Hi Kaspars, Thanks for posting in TechNet forum. Based on the Firewall rule priority, as soon as a network packet matches a rule, that rule is applied, and processing stops. The order is Authenticated bypass - Block connection - Allow connection - Default profile behavior. Refer to: http://technet.microsoft.com/en-us/library/dd421709(WS.10).aspx Since you allow the Core Netorking in Private and Public profile, so the Core Networking traffic should pass the three order. Then it's blocked due to different profile. Allowing it in Private and Public profile doesn't mean it's blocked in Domain Profile. Therefore, according to my understanding, you need to create a rule in Domain Profile. Maybe you can find some third-party tools help you achieve that without setting Windows Firewall rules in Domain Profile. Regards, Miya TechNet Subscriber Support in forum. If you have any feedback on our support, please contact tnmff@microsoft.comThis posting is provided "AS IS" with no warranties, and confers no rights. | Please remember to click "Mark as Answer" on the post that helps you, and to click "Unmark as Answer" if a marked post does not actually answer your question. This can be beneficial to other community members reading the thread.

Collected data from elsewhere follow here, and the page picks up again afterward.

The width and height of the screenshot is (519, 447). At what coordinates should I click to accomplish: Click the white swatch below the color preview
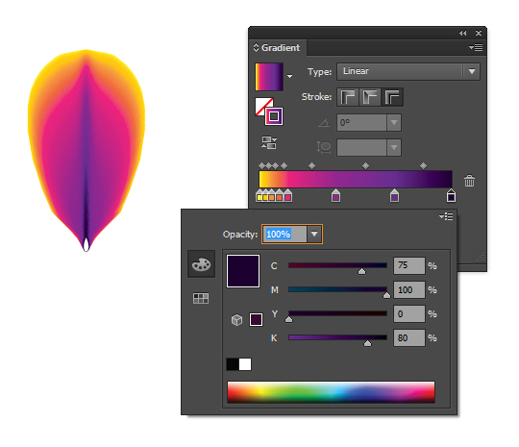(245, 364)
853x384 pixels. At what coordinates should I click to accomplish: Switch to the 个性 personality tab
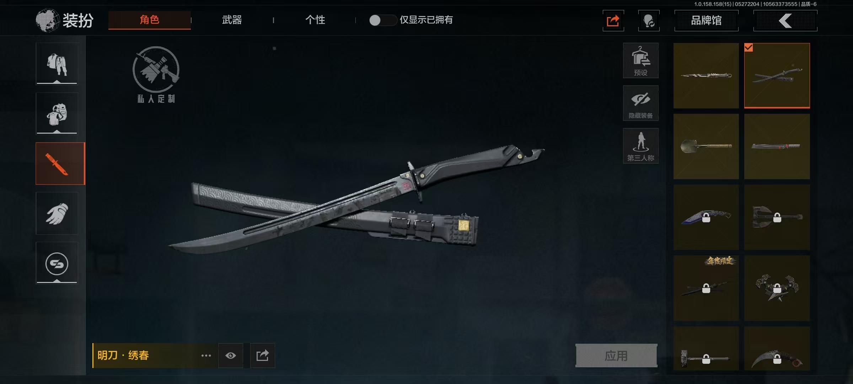pos(315,20)
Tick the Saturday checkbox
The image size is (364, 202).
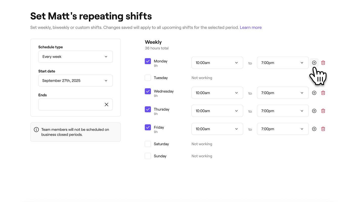pyautogui.click(x=148, y=144)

Hi Thanks for response. But why this command is not working if MS articele says it must work? Br, Kaspars

Hi Kaspars, As I checked the comment here: http://blogs.technet.com/b/askds/archive/2008/06/05/how-to-enable-remote-administration-of-server-core-via-mmc-using-netsh.aspx When you try to specify the profile in the same command as a Group, you must use a Name. So the command: Netsh advfirewall firewall set rule group="remote desktop" new enable=Yes profile=domain Shoud be: Netsh advfirewall firewall set rule name="remote desktop (tcp-in)" new enable=Yes profile=domain It seems the KB article is not modified. I'll report it. Thanks. Regards, Miya TechNet Subscriber Support in forum. If you have any feedback on our support, please contact tnmff@microsoft.comThis posting is provided "AS IS" with no warranties, and confers no rights. | Please remember to click "Mark as Answer" on the post that helps you, and to click "Unmark as Answer" if a marked post does not actually answer your question. This can be beneficial to other community members reading the thread.

Thanks I was affraid of this result instead of changing profile for all group I must write down all rules and change them one by one.